◆ What you have to do ◆
Only one stretch of the records below should be repeated. It starts with the line containing "You are a computer-use agent. Viewport: 284px" and goes on through the line containing "The height and", exactly as written.

◆ Material supplied ◆
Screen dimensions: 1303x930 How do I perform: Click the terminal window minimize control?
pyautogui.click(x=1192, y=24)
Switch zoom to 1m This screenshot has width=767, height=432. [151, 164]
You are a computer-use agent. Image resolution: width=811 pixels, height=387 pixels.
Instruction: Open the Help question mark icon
--
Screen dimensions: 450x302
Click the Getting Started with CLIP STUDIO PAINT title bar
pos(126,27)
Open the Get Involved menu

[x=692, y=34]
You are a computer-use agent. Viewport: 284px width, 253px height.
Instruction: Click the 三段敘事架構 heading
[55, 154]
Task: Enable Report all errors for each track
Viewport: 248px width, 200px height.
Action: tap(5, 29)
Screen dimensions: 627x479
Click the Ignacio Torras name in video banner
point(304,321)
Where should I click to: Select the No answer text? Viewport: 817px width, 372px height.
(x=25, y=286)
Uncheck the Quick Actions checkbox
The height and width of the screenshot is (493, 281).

◆ Answer for the task ◆
You are a computer-use agent. Viewport: 284px width, 253px height.
Instruction: Click the 三段敘事架構 heading
[55, 154]
Task: Enable Report all errors for each track
Viewport: 248px width, 200px height.
Action: tap(5, 29)
Screen dimensions: 627x479
Click the Ignacio Torras name in video banner
point(304,321)
Where should I click to: Select the No answer text? Viewport: 817px width, 372px height.
(x=25, y=286)
Uncheck the Quick Actions checkbox
The height and width of the screenshot is (493, 281).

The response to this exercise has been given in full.